* **What this task involves**
Copy the material below line for line, keeping every character unchanged.

-- start --

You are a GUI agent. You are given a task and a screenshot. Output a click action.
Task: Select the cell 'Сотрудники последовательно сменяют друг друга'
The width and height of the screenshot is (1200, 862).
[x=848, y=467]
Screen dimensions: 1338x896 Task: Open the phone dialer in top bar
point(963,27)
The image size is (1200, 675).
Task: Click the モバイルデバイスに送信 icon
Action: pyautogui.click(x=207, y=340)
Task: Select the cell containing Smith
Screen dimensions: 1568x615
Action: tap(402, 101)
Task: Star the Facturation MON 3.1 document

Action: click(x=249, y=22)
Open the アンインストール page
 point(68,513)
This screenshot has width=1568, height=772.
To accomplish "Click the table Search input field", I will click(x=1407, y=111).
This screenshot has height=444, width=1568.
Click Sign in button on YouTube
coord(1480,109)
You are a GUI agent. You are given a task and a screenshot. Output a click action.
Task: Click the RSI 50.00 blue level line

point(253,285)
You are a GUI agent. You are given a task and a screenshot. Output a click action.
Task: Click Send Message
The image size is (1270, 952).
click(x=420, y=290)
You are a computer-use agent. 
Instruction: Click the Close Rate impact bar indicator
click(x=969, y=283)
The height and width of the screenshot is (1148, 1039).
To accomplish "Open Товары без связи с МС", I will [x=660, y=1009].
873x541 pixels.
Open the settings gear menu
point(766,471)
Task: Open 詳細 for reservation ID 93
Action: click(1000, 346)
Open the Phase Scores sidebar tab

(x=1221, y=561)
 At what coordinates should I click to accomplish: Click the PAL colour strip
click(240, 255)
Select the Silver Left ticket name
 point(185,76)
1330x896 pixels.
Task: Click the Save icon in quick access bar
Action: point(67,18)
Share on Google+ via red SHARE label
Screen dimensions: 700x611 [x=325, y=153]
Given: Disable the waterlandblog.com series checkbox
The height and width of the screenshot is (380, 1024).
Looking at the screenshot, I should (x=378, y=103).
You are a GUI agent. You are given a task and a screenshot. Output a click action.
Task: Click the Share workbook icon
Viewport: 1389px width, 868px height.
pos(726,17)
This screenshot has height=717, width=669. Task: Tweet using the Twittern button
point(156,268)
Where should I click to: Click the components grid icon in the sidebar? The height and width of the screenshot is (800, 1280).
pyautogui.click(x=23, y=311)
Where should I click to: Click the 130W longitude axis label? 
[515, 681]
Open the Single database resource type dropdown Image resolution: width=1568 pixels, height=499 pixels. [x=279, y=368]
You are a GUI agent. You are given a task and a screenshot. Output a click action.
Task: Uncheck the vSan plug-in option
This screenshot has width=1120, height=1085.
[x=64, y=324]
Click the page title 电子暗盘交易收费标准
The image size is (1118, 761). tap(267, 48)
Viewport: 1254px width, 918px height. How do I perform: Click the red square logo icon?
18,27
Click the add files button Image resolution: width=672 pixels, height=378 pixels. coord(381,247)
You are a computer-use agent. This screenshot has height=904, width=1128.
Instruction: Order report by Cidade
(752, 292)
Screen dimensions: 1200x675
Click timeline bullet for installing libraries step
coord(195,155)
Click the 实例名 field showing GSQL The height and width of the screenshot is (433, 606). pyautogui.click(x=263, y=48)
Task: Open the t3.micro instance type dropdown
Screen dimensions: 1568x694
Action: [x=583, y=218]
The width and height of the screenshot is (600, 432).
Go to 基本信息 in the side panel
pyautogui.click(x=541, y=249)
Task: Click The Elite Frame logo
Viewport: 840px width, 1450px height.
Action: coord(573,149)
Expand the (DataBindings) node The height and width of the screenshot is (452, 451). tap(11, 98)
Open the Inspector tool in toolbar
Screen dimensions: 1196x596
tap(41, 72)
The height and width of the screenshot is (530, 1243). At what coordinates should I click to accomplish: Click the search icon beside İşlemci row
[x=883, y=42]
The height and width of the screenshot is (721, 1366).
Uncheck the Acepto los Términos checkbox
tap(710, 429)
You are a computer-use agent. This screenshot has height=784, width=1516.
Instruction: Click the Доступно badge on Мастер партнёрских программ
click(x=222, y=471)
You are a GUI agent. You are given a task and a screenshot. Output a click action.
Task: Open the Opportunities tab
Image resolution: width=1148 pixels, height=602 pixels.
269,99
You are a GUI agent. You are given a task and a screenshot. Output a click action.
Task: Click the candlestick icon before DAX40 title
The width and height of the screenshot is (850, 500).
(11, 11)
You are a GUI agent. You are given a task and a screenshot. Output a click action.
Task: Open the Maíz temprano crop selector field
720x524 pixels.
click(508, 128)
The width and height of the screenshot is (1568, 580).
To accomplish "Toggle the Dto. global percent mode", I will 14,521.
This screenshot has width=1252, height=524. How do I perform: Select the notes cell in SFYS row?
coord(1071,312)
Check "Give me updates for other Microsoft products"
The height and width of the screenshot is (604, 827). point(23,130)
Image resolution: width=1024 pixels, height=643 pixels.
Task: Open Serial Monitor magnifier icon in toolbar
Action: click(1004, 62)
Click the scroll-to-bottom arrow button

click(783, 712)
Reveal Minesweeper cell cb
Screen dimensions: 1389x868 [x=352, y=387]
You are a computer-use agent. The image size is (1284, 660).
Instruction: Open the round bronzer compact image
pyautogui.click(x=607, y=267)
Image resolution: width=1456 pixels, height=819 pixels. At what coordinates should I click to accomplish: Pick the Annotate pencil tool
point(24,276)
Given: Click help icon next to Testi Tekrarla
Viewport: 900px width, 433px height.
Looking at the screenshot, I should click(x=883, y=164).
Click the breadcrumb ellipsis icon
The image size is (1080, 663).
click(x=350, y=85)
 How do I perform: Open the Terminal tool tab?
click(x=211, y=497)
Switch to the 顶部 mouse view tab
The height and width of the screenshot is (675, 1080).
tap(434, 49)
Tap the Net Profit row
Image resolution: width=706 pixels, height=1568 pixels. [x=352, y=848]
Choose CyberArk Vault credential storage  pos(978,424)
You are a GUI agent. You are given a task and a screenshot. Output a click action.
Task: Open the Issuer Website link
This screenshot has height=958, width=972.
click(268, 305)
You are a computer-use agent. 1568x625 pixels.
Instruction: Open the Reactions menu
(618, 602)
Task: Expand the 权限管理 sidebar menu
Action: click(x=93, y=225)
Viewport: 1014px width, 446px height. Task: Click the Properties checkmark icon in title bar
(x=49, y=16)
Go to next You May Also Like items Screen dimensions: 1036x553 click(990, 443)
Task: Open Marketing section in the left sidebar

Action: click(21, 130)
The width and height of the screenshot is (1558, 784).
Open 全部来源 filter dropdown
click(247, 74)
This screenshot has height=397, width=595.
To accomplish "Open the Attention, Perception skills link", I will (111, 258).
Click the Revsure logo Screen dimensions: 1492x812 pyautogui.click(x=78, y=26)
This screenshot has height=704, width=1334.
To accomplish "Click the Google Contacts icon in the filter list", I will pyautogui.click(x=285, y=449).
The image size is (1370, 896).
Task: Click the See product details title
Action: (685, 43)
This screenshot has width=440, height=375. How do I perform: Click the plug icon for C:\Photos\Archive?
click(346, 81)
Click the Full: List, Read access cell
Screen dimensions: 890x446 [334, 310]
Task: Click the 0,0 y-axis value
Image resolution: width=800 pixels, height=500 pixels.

-- end --

* **Completed task**
You are a GUI agent. You are given a task and a screenshot. Output a click action.
Task: Select the cell 'Сотрудники последовательно сменяют друг друга'
The width and height of the screenshot is (1200, 862).
[x=848, y=467]
Screen dimensions: 1338x896 Task: Open the phone dialer in top bar
point(963,27)
The image size is (1200, 675).
Task: Click the モバイルデバイスに送信 icon
Action: pyautogui.click(x=207, y=340)
Task: Select the cell containing Smith
Screen dimensions: 1568x615
Action: tap(402, 101)
Task: Star the Facturation MON 3.1 document

Action: click(x=249, y=22)
Open the アンインストール page
 point(68,513)
This screenshot has width=1568, height=772.
To accomplish "Click the table Search input field", I will click(x=1407, y=111).
This screenshot has height=444, width=1568.
Click Sign in button on YouTube
coord(1480,109)
You are a GUI agent. You are given a task and a screenshot. Output a click action.
Task: Click the RSI 50.00 blue level line

point(253,285)
You are a GUI agent. You are given a task and a screenshot. Output a click action.
Task: Click Send Message
The image size is (1270, 952).
click(x=420, y=290)
You are a computer-use agent. 
Instruction: Click the Close Rate impact bar indicator
click(x=969, y=283)
The height and width of the screenshot is (1148, 1039).
To accomplish "Open Товары без связи с МС", I will [x=660, y=1009].
873x541 pixels.
Open the settings gear menu
point(766,471)
Task: Open 詳細 for reservation ID 93
Action: click(1000, 346)
Open the Phase Scores sidebar tab

(x=1221, y=561)
 At what coordinates should I click to accomplish: Click the PAL colour strip
click(240, 255)
Select the Silver Left ticket name
 point(185,76)
1330x896 pixels.
Task: Click the Save icon in quick access bar
Action: point(67,18)
Share on Google+ via red SHARE label
Screen dimensions: 700x611 [x=325, y=153]
Given: Disable the waterlandblog.com series checkbox
The height and width of the screenshot is (380, 1024).
Looking at the screenshot, I should (x=378, y=103).
You are a GUI agent. You are given a task and a screenshot. Output a click action.
Task: Click the Share workbook icon
Viewport: 1389px width, 868px height.
pos(726,17)
This screenshot has height=717, width=669. Task: Tweet using the Twittern button
point(156,268)
Where should I click to: Click the components grid icon in the sidebar? The height and width of the screenshot is (800, 1280).
pyautogui.click(x=23, y=311)
Where should I click to: Click the 130W longitude axis label? 
[515, 681]
Open the Single database resource type dropdown Image resolution: width=1568 pixels, height=499 pixels. [x=279, y=368]
You are a GUI agent. You are given a task and a screenshot. Output a click action.
Task: Uncheck the vSan plug-in option
This screenshot has width=1120, height=1085.
[x=64, y=324]
Click the page title 电子暗盘交易收费标准
The image size is (1118, 761). tap(267, 48)
Viewport: 1254px width, 918px height. How do I perform: Click the red square logo icon?
18,27
Click the add files button Image resolution: width=672 pixels, height=378 pixels. coord(381,247)
You are a computer-use agent. This screenshot has height=904, width=1128.
Instruction: Order report by Cidade
(752, 292)
Screen dimensions: 1200x675
Click timeline bullet for installing libraries step
coord(195,155)
Click the 实例名 field showing GSQL The height and width of the screenshot is (433, 606). pyautogui.click(x=263, y=48)
Task: Open the t3.micro instance type dropdown
Screen dimensions: 1568x694
Action: [x=583, y=218]
The width and height of the screenshot is (600, 432).
Go to 基本信息 in the side panel
pyautogui.click(x=541, y=249)
Task: Click The Elite Frame logo
Viewport: 840px width, 1450px height.
Action: coord(573,149)
Expand the (DataBindings) node The height and width of the screenshot is (452, 451). tap(11, 98)
Open the Inspector tool in toolbar
Screen dimensions: 1196x596
tap(41, 72)
The height and width of the screenshot is (530, 1243). At what coordinates should I click to accomplish: Click the search icon beside İşlemci row
[x=883, y=42]
The height and width of the screenshot is (721, 1366).
Uncheck the Acepto los Términos checkbox
tap(710, 429)
You are a computer-use agent. This screenshot has height=784, width=1516.
Instruction: Click the Доступно badge on Мастер партнёрских программ
click(x=222, y=471)
You are a GUI agent. You are given a task and a screenshot. Output a click action.
Task: Open the Opportunities tab
Image resolution: width=1148 pixels, height=602 pixels.
269,99
You are a GUI agent. You are given a task and a screenshot. Output a click action.
Task: Click the candlestick icon before DAX40 title
The width and height of the screenshot is (850, 500).
(11, 11)
You are a GUI agent. You are given a task and a screenshot. Output a click action.
Task: Open the Maíz temprano crop selector field
720x524 pixels.
click(508, 128)
The width and height of the screenshot is (1568, 580).
To accomplish "Toggle the Dto. global percent mode", I will 14,521.
This screenshot has width=1252, height=524. How do I perform: Select the notes cell in SFYS row?
coord(1071,312)
Check "Give me updates for other Microsoft products"
The height and width of the screenshot is (604, 827). point(23,130)
Image resolution: width=1024 pixels, height=643 pixels.
Task: Open Serial Monitor magnifier icon in toolbar
Action: click(1004, 62)
Click the scroll-to-bottom arrow button

click(783, 712)
Reveal Minesweeper cell cb
Screen dimensions: 1389x868 [x=352, y=387]
You are a computer-use agent. The image size is (1284, 660).
Instruction: Open the round bronzer compact image
pyautogui.click(x=607, y=267)
Image resolution: width=1456 pixels, height=819 pixels. At what coordinates should I click to accomplish: Pick the Annotate pencil tool
point(24,276)
Given: Click help icon next to Testi Tekrarla
Viewport: 900px width, 433px height.
Looking at the screenshot, I should click(x=883, y=164).
Click the breadcrumb ellipsis icon
The image size is (1080, 663).
click(x=350, y=85)
 How do I perform: Open the Terminal tool tab?
click(x=211, y=497)
Switch to the 顶部 mouse view tab
The height and width of the screenshot is (675, 1080).
tap(434, 49)
Tap the Net Profit row
Image resolution: width=706 pixels, height=1568 pixels. [x=352, y=848]
Choose CyberArk Vault credential storage  pos(978,424)
You are a GUI agent. You are given a task and a screenshot. Output a click action.
Task: Open the Issuer Website link
This screenshot has height=958, width=972.
click(268, 305)
You are a computer-use agent. 1568x625 pixels.
Instruction: Open the Reactions menu
(618, 602)
Task: Expand the 权限管理 sidebar menu
Action: click(x=93, y=225)
Viewport: 1014px width, 446px height. Task: Click the Properties checkmark icon in title bar
(x=49, y=16)
Go to next You May Also Like items Screen dimensions: 1036x553 click(990, 443)
Task: Open Marketing section in the left sidebar

Action: click(21, 130)
The width and height of the screenshot is (1558, 784).
Open 全部来源 filter dropdown
click(247, 74)
This screenshot has height=397, width=595.
To accomplish "Open the Attention, Perception skills link", I will (111, 258).
Click the Revsure logo Screen dimensions: 1492x812 pyautogui.click(x=78, y=26)
This screenshot has height=704, width=1334.
To accomplish "Click the Google Contacts icon in the filter list", I will pyautogui.click(x=285, y=449).
The image size is (1370, 896).
Task: Click the See product details title
Action: (685, 43)
This screenshot has width=440, height=375. How do I perform: Click the plug icon for C:\Photos\Archive?
click(346, 81)
Click the Full: List, Read access cell
Screen dimensions: 890x446 [334, 310]
Task: Click the 0,0 y-axis value
Image resolution: width=800 pixels, height=500 pixels.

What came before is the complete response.